Mr. Obama told friends that appearing with Mr. Kennedy and other members of the family at American University was among his favorite moments of the campaign.

As Mr. Kennedy’s battle with brain cancer wore on in recent months, he would occasionally speak by telephone to Mr. Obama. There was considerable speculation that during Mr. Obama’s vacation to Martha’s Vineyard this week, he would visit Mr. Kennedy and his family, but aides said the senator’s condition was too grave and a presidential visit would be too disruptive.

“For five decades, virtually every major piece of legislation to advance the civil rights, health and economic well being of the American people bore his name and resulted from his efforts,” Mr. Obama said in his statement on Wednesday morning. He added, “The Kennedy family has lost their patriarch, a tower of strength and support through good times and bad.”

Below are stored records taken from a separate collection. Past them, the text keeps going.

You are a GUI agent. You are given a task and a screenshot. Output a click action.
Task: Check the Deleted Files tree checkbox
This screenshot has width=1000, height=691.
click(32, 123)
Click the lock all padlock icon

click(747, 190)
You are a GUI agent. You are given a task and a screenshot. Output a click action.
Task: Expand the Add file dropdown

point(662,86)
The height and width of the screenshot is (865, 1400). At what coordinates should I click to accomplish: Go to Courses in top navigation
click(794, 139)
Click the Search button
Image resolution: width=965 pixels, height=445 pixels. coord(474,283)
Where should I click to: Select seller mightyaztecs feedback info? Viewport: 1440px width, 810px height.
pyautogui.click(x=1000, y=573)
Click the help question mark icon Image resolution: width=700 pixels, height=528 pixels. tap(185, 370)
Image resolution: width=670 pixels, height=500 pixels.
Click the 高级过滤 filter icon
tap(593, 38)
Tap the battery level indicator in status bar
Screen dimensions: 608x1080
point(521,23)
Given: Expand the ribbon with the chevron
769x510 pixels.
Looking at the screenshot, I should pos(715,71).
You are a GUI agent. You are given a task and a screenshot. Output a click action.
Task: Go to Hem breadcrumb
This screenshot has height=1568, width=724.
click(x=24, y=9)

Mr. Obama is scheduled to vacation on Martha’s Vineyard through Sunday. Aides said that there were no immediate plans for him to visit the Kennedy family, but his schedule was pending until funeral arrangements for the senator were announced.

Others across the political landscape, both in the U.S. and abroad, echoed the president’s sentiments early Wednesday.

Harry Reid, Democrat of Nevada and the Senate majority leader, said: “The Kennedy family and the Senate family have together lost our patriarch... . The liberal lion’s mighty roar may now fall silent, but his dream shall never die.”

But Mr. Kennedy’s death also evoked impassioned expressions of sympathy and respect from across the aisle.

A senior Senate Republican, Orrin Hatch of Utah, said, “I have to say there are very few people in my lifetime that I’ve had more respect, and now reverence, for, than Ted Kennedy.” He called the late lawmaker “an iconic, larger-than-life United States senator whose influence cannot be overstated.”

Former President Jimmy Carter, who won the 1980 Democratic presidential nomination after a bitter contest with Mr. Kennedy, called the senator “a passionate voice for the citizens of Massachusetts and an unwavering advocate for the millions of less fortunate in our country”; another former president, George H.W. Bush, called him “a seminal figure in the United States Senate.” And Nancy Reagan, wife of former President Ronald Reagan, said: “Given our political differences, people are sometimes surprised by how close Ronnie and I have been to the Kennedy family. But Ronnie and Ted could always find common ground, and they had great respect for one another. In recent years, Ted and I found our common ground in stem cell research, and I considered him an ally and a dear friend. I will miss him.”

Prime Minister Gordon Brown of Britain lauded Mr. Kennedy for his devotion to public service, even in the face of adversity. “Even facing illness and death he never stopped fighting for the causes which were his life’s work,” he said.

Prime Minister Kevin Rudd of Australia said Mr. Kennedy had “made an extraordinary contribution to American politics, an extraordinary contribution to America’s role in the world.”

Former Prime Minister Tony Blair of Britain called Senator Kennedy “a great and good man” who had inspired “admiration, respect and devotion, not just in America but around the world.”

He lauded Mr. Kennedy for his efforts to promote peace in Northern Ireland: “I saw his focus and determination firsthand in Northern Ireland, where his passionate commitment was matched with a practical understanding of what needed to be done to bring about peace and to sustain it. I was delighted he could join us in Belfast the day devolved government was restored. My thoughts and prayers today are with all his family and friends as they reflect on the loss of a great and good man.”